Dr. Martin Luther King Jr.’s dream of justice and equality should resonate with those devoted to delivering fair and equal medical treatment to everyone.
That was the heart of the message raised Wednesday at a Medical Center ceremony honoring the life of the late civil rights leader on the eve of what would have been his 86th birthday.
The service of prayer and thanksgiving, held in the Norman C. Nelson Student Union, reflected King’s attitude toward diversity, with readings from the sacred scriptures of a variety of world religions. It included group singing, an art award presentation and a dramatic reading of King’s historic “I Have a Dream” speech by Dr. Audwin Fletcher, professor in the School of Nursing.

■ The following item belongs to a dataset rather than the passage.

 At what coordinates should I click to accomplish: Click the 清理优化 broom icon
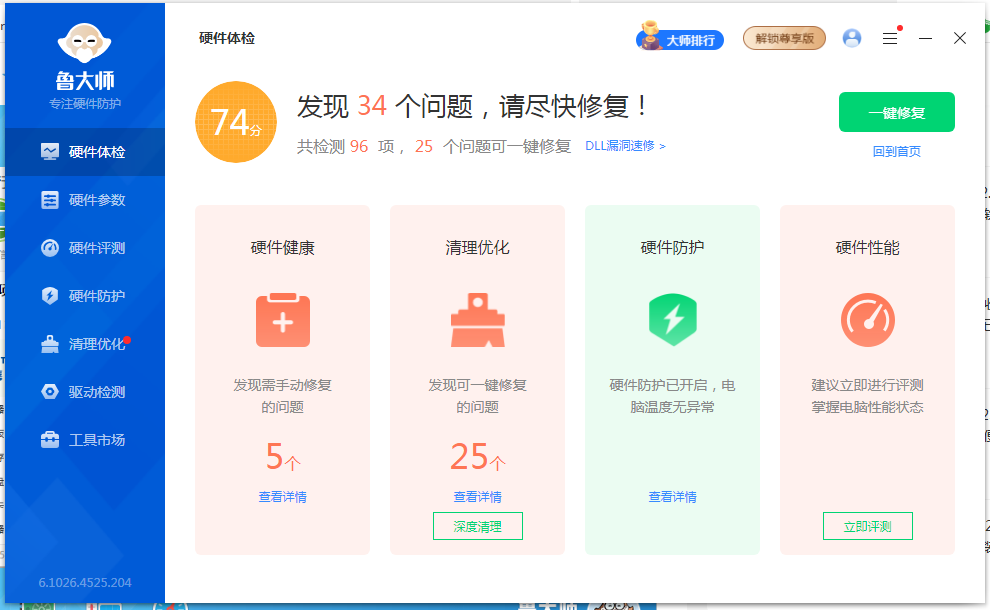pos(477,320)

As the featured speaker, Dr. Ralph Didlake, associate vice chancellor for academic affairs, harnessed King’s ideas to the sphere of medicine: “We, too, can be inspired by Dr. King’s model of justice and inclusion and can envision a different future wherein all can have access to health and health care,” he said. (Read his full presentation here.)

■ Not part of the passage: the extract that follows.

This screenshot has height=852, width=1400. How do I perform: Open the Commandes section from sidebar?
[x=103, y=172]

“A future wherein a colon cancer is not diagnosed later because of the color of your skin or because of your financial circumstance. … “
Referring to research exposing health-outcome disparities, especially among people of color, Didlake said the way to heal this condition is to “evaluate and treat every patient or any other individual without bias, preconception or assumption” until it becomes “an acquired skill that we practice automatically.

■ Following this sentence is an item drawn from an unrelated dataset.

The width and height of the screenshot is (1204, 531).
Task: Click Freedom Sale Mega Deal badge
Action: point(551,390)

“This is also how we can honor Dr. King’s life, his work and his legacy.”
Celebrating King is a tradition at UMMC. Doris Whitaker, chaplain and director of pastoral services, described it as “a sacred time carved out to remember the past …, reflect and re-imagine our lives.”
Other highlights of the service, which was sponsored by the Division of Multicultural Affairs and the Department of Pastoral Services:
- La Treviyontae “Tre” Ferrell, a 10th grader at Germantown High School, drew recognition, and a $150 check, as the winner of an art contest for his charcoal-on-paper work, “Looking Forward to the Future,” a depiction of symbols and faces of the civil rights movement: Rosa Parks, Malcolm X and King, who was assassinated on April 4, 1968 in Memphis.
- Dr. LaToya Richards Moore, associate professor in the School of Health Related Professions, performed an a cappella solo of one of King’s favorite songs, “If I Can Help Somebody.”
- Lafreda Sias, executive assistant in the Division of Multicultural Affairs, presented “A Remembrance of Religious Diversity during the Civil Rights Movement,” mentioning the contributions of Sister Antona Ebo, a Catholic nun who participated in the 1965 March on Selma – about two decades before Ebo served as a UMMC chaplain.